### The problem
In the entries below, find the line with "You are a GUI" and print exactly every line from there up to and including the line with "Task: Click the right", with no other lines.

### Records for this task
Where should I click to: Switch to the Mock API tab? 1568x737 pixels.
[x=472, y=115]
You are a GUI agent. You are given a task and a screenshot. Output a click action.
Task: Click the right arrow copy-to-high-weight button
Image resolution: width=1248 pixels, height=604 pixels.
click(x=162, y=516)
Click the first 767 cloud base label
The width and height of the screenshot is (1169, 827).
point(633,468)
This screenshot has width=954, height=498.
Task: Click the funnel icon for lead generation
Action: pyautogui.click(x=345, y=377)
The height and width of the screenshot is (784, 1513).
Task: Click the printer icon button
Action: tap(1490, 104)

### Answer area
You are a GUI agent. You are given a task and a screenshot. Output a click action.
Task: Click the right arrow copy-to-high-weight button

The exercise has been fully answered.